軽くなる未来≪いま≫
それから一週間が経った日の夜8時半。
「ただいま~」靴を脱ぎながら部屋に入る。
世間はクリスマスから、年明けに雰囲気が変わり始めていた。
しかし配送業は、休むことはなく動き続ける。
がんばろ
ガタン ガタン
「オカエリナサイ(おかえりなさい)」サビ太郎が充電ドックから離れこちらにやって来た。
ピロン
帰宅していたのを見計らったかのように、メッセージの着信音が鳴る。
アプリをタップ。
空さんだ……どうしたんだ?
『今日サビ太郎に教えられてないから、これからご飯を作りに行ってもいい?』
たしか友だちと映画行くって言ってたっけ
"無理しなくていいよ!たしか今日出掛けてたんだよね?"
しばらく相談のやり取り。
結局家に来てもらうことにした。
ピンポーン
はーい
「おじゃまします。

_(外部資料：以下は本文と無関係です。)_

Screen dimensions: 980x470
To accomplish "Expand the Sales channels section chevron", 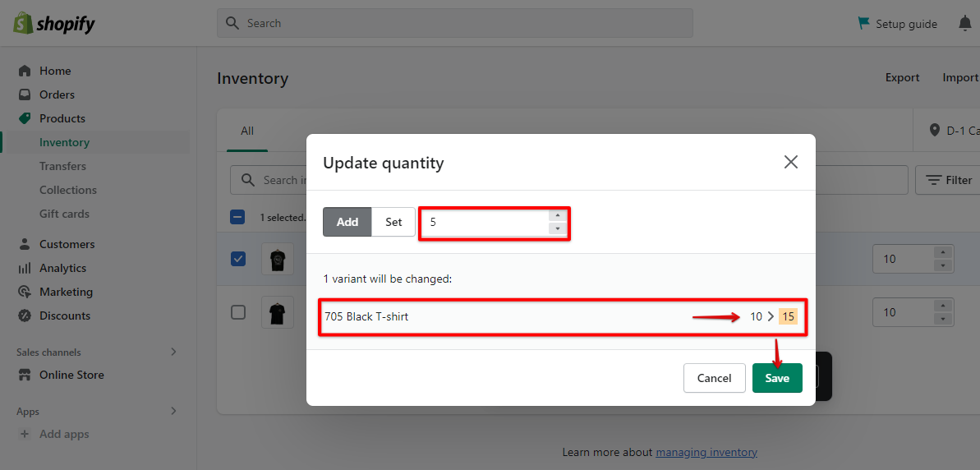I will [173, 352].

ごめんね遅い時間に」
「ちょうど帰って来たところだし、全然大丈夫」
軽く穏やかな会話。
「コンバンハ。イラッシャイアオヤマサン(こんばんは。いらっしゃい青山さん)」
「こんばんは。サビ太郎」微笑むとキッチンへと向かった。
「今日は簡単な物でもいい?」
「ラーメンとかどう?醤油でよければ一応冷蔵庫に入ってる」
質問にプラスαで答える。
「あぁ!いいね~ラーメン食べたかった~そうしようか」
冷蔵庫を開け生めんのラーメンの入った袋を取り出す。
「サビ太郎~」
「ハイ(はい)」
「家事記録して。料理を記録したい」空さんは鍋を取り出しながらサビ太郎に指示を出した。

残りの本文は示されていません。